Stored dataset items:
·····

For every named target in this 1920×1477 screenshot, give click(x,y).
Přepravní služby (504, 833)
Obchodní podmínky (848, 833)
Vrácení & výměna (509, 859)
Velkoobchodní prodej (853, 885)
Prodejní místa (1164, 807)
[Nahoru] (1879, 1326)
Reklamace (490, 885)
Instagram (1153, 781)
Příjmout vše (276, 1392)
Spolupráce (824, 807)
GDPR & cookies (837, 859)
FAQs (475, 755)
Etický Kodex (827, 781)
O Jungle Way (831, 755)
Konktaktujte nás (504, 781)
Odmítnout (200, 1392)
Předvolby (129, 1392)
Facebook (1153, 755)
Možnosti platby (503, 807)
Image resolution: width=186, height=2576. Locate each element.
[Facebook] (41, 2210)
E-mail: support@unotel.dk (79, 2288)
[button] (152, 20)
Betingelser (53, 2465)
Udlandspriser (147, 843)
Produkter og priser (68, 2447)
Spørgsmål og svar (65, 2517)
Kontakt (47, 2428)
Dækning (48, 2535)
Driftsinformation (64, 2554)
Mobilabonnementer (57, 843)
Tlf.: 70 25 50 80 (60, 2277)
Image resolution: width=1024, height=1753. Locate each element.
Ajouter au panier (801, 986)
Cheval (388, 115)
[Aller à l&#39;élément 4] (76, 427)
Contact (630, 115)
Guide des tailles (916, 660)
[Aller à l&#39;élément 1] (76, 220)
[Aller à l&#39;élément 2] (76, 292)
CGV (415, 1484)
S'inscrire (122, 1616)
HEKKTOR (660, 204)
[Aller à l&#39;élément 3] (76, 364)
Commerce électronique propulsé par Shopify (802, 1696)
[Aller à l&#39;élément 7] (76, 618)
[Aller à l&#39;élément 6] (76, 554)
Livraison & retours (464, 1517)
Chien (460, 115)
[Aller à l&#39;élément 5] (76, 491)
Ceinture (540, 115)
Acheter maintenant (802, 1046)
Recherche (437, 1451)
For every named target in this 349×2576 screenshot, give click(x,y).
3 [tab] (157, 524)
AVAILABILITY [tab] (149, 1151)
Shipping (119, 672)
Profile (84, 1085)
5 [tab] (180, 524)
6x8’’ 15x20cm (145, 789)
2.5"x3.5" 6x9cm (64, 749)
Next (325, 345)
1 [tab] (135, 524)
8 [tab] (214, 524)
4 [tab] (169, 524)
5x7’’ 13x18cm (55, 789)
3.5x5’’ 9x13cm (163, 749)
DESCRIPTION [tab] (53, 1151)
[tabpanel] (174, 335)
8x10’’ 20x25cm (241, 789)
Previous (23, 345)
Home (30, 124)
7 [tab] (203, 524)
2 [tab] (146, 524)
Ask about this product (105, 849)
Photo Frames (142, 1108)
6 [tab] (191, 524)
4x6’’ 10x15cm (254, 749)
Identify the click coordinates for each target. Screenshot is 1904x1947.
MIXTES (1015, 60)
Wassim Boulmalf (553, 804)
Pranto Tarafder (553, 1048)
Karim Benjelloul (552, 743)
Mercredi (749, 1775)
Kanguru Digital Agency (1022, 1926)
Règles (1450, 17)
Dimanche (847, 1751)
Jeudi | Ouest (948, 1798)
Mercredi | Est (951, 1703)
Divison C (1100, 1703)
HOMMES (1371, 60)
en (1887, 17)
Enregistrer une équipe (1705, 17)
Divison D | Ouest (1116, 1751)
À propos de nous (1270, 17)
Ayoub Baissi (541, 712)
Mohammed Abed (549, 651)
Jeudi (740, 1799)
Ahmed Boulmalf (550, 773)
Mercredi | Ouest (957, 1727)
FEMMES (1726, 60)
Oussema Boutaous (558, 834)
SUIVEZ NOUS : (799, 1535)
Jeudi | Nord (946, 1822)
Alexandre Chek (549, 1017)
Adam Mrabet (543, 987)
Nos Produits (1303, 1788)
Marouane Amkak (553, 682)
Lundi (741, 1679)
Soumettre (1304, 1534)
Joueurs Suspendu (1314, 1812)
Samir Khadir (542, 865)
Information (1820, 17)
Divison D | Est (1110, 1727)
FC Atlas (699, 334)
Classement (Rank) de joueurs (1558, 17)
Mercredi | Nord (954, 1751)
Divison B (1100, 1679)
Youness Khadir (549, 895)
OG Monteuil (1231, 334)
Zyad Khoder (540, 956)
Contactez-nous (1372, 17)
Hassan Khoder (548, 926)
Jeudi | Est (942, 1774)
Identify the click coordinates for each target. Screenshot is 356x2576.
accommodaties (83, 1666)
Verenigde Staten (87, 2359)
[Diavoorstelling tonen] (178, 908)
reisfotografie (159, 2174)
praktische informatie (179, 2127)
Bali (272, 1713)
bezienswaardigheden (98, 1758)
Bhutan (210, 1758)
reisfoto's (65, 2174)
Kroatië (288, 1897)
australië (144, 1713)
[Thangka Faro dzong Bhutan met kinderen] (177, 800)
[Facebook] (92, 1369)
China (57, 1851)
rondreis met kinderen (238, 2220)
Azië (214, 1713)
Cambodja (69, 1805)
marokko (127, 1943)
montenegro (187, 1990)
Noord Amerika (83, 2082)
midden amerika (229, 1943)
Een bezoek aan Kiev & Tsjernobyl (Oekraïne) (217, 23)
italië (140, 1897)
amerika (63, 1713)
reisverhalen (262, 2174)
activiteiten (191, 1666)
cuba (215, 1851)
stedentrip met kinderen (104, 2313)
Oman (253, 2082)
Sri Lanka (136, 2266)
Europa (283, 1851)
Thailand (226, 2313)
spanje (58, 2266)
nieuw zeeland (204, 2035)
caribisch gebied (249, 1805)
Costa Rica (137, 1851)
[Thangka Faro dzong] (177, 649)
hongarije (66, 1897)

·····

Work task:
The output should match the records above exactly, entry for entry.

Expected answer:
For every named target in this 1920×1477 screenshot, give click(x,y).
Přepravní služby (504, 833)
Obchodní podmínky (848, 833)
Vrácení & výměna (509, 859)
Velkoobchodní prodej (853, 885)
Prodejní místa (1164, 807)
[Nahoru] (1879, 1326)
Reklamace (490, 885)
Instagram (1153, 781)
Příjmout vše (276, 1392)
Spolupráce (824, 807)
GDPR & cookies (837, 859)
FAQs (475, 755)
Etický Kodex (827, 781)
O Jungle Way (831, 755)
Konktaktujte nás (504, 781)
Odmítnout (200, 1392)
Předvolby (129, 1392)
Facebook (1153, 755)
Možnosti platby (503, 807)
Image resolution: width=186, height=2576. Locate each element.
[Facebook] (41, 2210)
E-mail: support@unotel.dk (79, 2288)
[button] (152, 20)
Betingelser (53, 2465)
Udlandspriser (147, 843)
Produkter og priser (68, 2447)
Spørgsmål og svar (65, 2517)
Kontakt (47, 2428)
Dækning (48, 2535)
Driftsinformation (64, 2554)
Mobilabonnementer (57, 843)
Tlf.: 70 25 50 80 (60, 2277)
Image resolution: width=1024, height=1753. Locate each element.
Ajouter au panier (801, 986)
Cheval (388, 115)
[Aller à l&#39;élément 4] (76, 427)
Contact (630, 115)
Guide des tailles (916, 660)
[Aller à l&#39;élément 1] (76, 220)
[Aller à l&#39;élément 2] (76, 292)
CGV (415, 1484)
S'inscrire (122, 1616)
HEKKTOR (660, 204)
[Aller à l&#39;élément 3] (76, 364)
Commerce électronique propulsé par Shopify (802, 1696)
[Aller à l&#39;élément 7] (76, 618)
[Aller à l&#39;élément 6] (76, 554)
Livraison & retours (464, 1517)
Chien (460, 115)
[Aller à l&#39;élément 5] (76, 491)
Ceinture (540, 115)
Acheter maintenant (802, 1046)
Recherche (437, 1451)
For every named target in this 349×2576 screenshot, give click(x,y).
3 [tab] (157, 524)
AVAILABILITY [tab] (149, 1151)
Shipping (119, 672)
Profile (84, 1085)
5 [tab] (180, 524)
6x8’’ 15x20cm (145, 789)
2.5"x3.5" 6x9cm (64, 749)
Next (325, 345)
1 [tab] (135, 524)
8 [tab] (214, 524)
4 [tab] (169, 524)
5x7’’ 13x18cm (55, 789)
3.5x5’’ 9x13cm (163, 749)
DESCRIPTION [tab] (53, 1151)
[tabpanel] (174, 335)
8x10’’ 20x25cm (241, 789)
Previous (23, 345)
Home (30, 124)
7 [tab] (203, 524)
2 [tab] (146, 524)
Ask about this product (105, 849)
Photo Frames (142, 1108)
6 [tab] (191, 524)
4x6’’ 10x15cm (254, 749)
Identify the click coordinates for each target. Screenshot is 1904x1947.
MIXTES (1015, 60)
Wassim Boulmalf (553, 804)
Pranto Tarafder (553, 1048)
Karim Benjelloul (552, 743)
Mercredi (749, 1775)
Kanguru Digital Agency (1022, 1926)
Règles (1450, 17)
Dimanche (847, 1751)
Jeudi | Ouest (948, 1798)
Mercredi | Est (951, 1703)
Divison C (1100, 1703)
HOMMES (1371, 60)
en (1887, 17)
Enregistrer une équipe (1705, 17)
Divison D | Ouest (1116, 1751)
À propos de nous (1270, 17)
Ayoub Baissi (541, 712)
Mohammed Abed (549, 651)
Jeudi (740, 1799)
Ahmed Boulmalf (550, 773)
Mercredi | Ouest (957, 1727)
FEMMES (1726, 60)
Oussema Boutaous (558, 834)
SUIVEZ NOUS : (799, 1535)
Jeudi | Nord (946, 1822)
Alexandre Chek (549, 1017)
Adam Mrabet (543, 987)
Nos Produits (1303, 1788)
Marouane Amkak (553, 682)
Lundi (741, 1679)
Soumettre (1304, 1534)
Joueurs Suspendu (1314, 1812)
Samir Khadir (542, 865)
Information (1820, 17)
Divison D | Est (1110, 1727)
FC Atlas (699, 334)
Classement (Rank) de joueurs (1558, 17)
Mercredi | Nord (954, 1751)
Divison B (1100, 1679)
Youness Khadir (549, 895)
OG Monteuil (1231, 334)
Zyad Khoder (540, 956)
Contactez-nous (1372, 17)
Hassan Khoder (548, 926)
Jeudi | Est (942, 1774)
Identify the click coordinates for each target. Screenshot is 356x2576.
accommodaties (83, 1666)
Verenigde Staten (87, 2359)
[Diavoorstelling tonen] (178, 908)
reisfotografie (159, 2174)
praktische informatie (179, 2127)
Bali (272, 1713)
bezienswaardigheden (98, 1758)
Bhutan (210, 1758)
reisfoto's (65, 2174)
Kroatië (288, 1897)
australië (144, 1713)
[Thangka Faro dzong Bhutan met kinderen] (177, 800)
[Facebook] (92, 1369)
China (57, 1851)
rondreis met kinderen (238, 2220)
Azië (214, 1713)
Cambodja (69, 1805)
marokko (127, 1943)
montenegro (187, 1990)
Noord Amerika (83, 2082)
midden amerika (229, 1943)
Een bezoek aan Kiev & Tsjernobyl (Oekraïne) (217, 23)
italië (140, 1897)
amerika (63, 1713)
reisverhalen (262, 2174)
activiteiten (191, 1666)
cuba (215, 1851)
stedentrip met kinderen (104, 2313)
Oman (253, 2082)
Sri Lanka (136, 2266)
Europa (283, 1851)
Thailand (226, 2313)
spanje (58, 2266)
nieuw zeeland (204, 2035)
caribisch gebied (249, 1805)
Costa Rica (137, 1851)
[Thangka Faro dzong] (177, 649)
hongarije (66, 1897)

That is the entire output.